『日本の酒』

坂口謹一郎

(2007年8月17日刊行, 岩波書店岩波文庫 青 33-945-1], ISBN:9784003394519



本厚木への車中で読了.意外な内容.“アル添酒”や“三増酒”,あるいは戦時中の“合成酒”まで含めて,著者に言わせれば,「醸造技術の近代的革新」であるという点で積極的に評価される.もちろん,日本酒のさまざまな蘊蓄はあふれんばかりなのだが,この本の初版が出された「1964年」という時代背景を考えなければならないのだろう.この岩波文庫版の解説:小泉武夫「酒の生き神さま — 坂口謹一郎先生の酒学」の中で,小泉は坂口の“先見の明”を指摘しているが,本書が世に出てからの40年間の「日本酒」をめぐる推移の大きさは確かに特筆されるべきだろう.

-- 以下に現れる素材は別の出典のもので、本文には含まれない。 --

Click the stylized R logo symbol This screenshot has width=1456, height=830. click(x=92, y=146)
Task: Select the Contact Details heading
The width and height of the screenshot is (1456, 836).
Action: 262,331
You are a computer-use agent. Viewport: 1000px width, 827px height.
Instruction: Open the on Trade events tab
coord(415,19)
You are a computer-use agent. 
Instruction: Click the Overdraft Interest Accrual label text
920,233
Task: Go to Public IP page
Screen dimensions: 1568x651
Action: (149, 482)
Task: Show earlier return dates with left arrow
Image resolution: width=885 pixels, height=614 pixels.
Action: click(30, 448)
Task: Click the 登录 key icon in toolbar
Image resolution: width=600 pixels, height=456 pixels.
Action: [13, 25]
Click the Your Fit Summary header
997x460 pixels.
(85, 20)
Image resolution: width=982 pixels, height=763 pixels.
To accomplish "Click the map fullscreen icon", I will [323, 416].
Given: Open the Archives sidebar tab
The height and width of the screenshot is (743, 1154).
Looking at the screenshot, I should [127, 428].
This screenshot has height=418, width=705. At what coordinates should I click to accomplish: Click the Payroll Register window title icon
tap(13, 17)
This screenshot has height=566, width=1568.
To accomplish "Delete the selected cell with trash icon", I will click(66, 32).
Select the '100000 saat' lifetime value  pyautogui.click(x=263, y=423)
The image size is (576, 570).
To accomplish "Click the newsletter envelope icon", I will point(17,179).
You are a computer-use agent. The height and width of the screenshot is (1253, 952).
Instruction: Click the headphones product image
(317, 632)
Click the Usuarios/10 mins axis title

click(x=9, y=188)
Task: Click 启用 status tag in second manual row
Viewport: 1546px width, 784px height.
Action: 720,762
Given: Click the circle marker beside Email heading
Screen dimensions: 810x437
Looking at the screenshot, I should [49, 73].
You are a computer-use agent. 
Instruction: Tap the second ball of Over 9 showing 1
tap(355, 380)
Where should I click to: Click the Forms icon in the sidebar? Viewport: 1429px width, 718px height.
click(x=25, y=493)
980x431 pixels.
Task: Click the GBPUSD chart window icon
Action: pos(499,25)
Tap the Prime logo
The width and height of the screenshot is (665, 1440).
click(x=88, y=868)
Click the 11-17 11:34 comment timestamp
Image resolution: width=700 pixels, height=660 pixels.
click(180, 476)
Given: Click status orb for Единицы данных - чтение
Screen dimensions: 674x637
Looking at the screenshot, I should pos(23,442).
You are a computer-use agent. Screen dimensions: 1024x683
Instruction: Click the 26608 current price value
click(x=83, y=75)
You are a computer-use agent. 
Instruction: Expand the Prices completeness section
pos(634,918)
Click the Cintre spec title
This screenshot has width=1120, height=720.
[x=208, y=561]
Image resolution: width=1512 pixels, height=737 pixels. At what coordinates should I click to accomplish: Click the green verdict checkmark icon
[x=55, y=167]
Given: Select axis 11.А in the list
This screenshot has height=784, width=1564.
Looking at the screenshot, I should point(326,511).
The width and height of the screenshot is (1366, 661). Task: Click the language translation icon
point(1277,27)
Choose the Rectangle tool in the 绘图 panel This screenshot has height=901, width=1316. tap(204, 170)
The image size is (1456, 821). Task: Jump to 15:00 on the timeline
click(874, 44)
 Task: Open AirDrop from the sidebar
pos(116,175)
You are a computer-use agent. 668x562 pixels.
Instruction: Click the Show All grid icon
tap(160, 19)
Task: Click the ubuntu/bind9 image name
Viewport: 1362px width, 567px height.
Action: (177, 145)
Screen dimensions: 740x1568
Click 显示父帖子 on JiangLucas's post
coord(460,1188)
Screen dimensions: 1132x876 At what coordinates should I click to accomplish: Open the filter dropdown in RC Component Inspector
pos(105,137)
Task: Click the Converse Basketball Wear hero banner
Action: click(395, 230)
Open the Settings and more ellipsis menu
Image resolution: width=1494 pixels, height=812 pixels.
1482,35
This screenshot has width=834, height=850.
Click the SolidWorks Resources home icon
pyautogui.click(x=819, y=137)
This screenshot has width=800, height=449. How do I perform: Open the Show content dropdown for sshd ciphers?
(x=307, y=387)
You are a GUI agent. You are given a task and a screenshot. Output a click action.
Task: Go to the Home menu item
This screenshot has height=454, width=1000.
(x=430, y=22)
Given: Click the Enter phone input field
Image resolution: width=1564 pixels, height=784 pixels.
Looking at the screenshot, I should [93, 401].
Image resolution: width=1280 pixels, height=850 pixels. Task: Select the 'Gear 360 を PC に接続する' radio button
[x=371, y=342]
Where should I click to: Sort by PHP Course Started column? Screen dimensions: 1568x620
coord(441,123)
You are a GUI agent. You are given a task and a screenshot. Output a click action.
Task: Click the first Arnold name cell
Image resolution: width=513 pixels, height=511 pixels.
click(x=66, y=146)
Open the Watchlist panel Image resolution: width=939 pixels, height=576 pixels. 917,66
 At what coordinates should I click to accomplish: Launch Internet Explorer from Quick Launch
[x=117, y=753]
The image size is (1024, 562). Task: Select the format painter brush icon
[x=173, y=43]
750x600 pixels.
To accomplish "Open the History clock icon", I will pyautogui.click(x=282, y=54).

なお,故人に絡むエピソードのひとつとして,当時岩波書店にいた編集者・田村義也が坂口私邸の半地下の貯蔵庫から酒をどんどん持ちだしてきたと書いている.田村義也の『のの字ものがたり』(1996年3月25日刊行, 朝日新聞社ISBN:4022567856)や『ゆの字ものがたり』(2007年3月10日刊行,新宿書房ISBN:9784880083650版元ページ)に書かれているように,坂口本の装丁者として知られる田村は公私にわたって関わりがあったということだ.